As an example of what I’m trying to accomplish, here is some code which builds out a list of books with a string property called Sentence.
public class Book {
public string Sentence { get; set; }
}
Book book1 = new Book() { Sentence = "The quick brown fox jumps over the lazy dog" };
Book book2 = new Book() { Sentence = "The quick brown frog jumps over the lazy sloth" };
List<Book> books = new List<Book>();
books.Add(book1);
books.Add(book2);
I want to search through the list of books based on some user input (the search requirements shouldn’t get more complicated than this example).
If a user provides a search phrase of quick fox "lazy dog", then I went to return a List which has book1 as a member of the collection. If a user provides a search phrase of quick fox sloth nothing should be returned because those three words do not all appear in any of the properties.
Summary
-
quick fox "lazy dog"– 1 Result (the words in quotes appear together, and the remaining words appear individually) -
quick fox sloth– No results -
"lazy sloth"– 1 Result (both words appear together in the string) -
lazy sloth– 1 Result (both words appear individuals in the string)
The code that I currently have:
//Turn the search word into an array of words (includes support for quotes phrases). E.g: quick fox "lazy dog" becomes a list of these values: `quick`, `fox`, `lazy dog`.

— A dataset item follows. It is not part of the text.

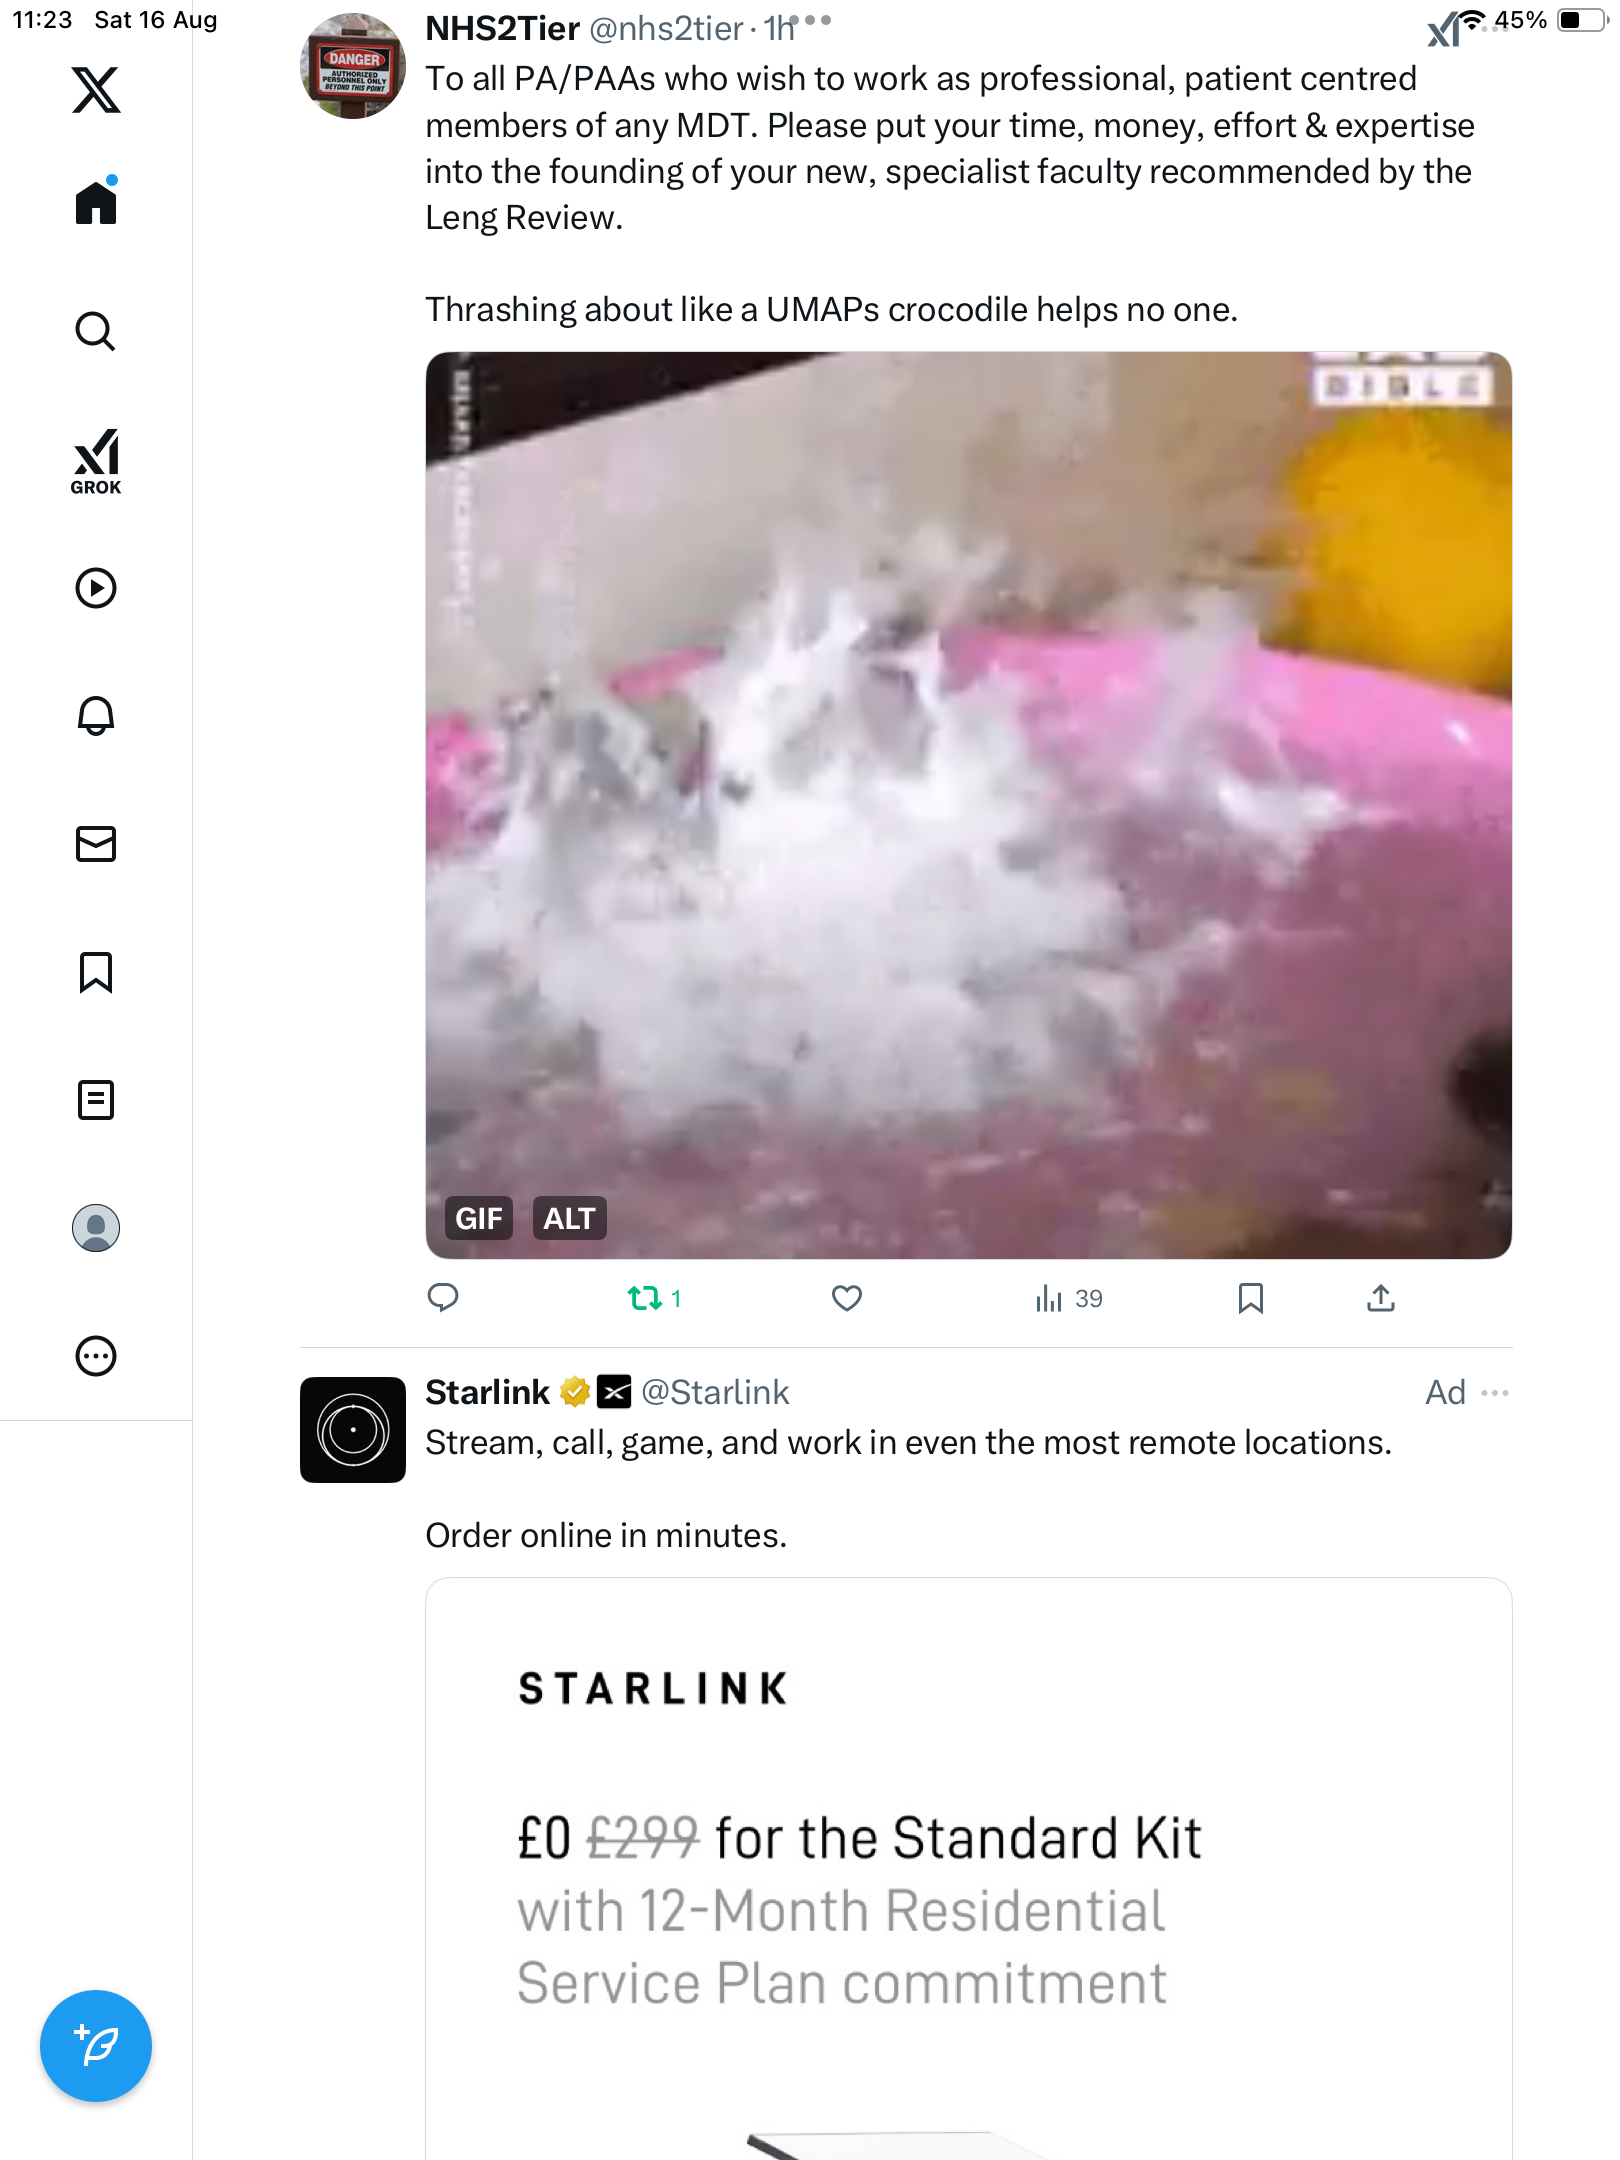This screenshot has width=1620, height=2160.
Task: Open NHS2Tier post more options
Action: point(810,19)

var searchWords = Regex.Matches(searchWord, @"(?<match>\w+)|\""(?<match>[\w\s]*)""")
.Cast<Match>()
.Select(m => m.Groups["match"].Value)
.ToList();
var query = from b in books
where (!string.IsNullOrEmpty(b.Sentence) && searchWords.Any(b.Sentence.Contains))
select b;
This doesn’t work for case 2. The code I have now is just looking for 1 match, and if it gets 1 match then it considers the item found.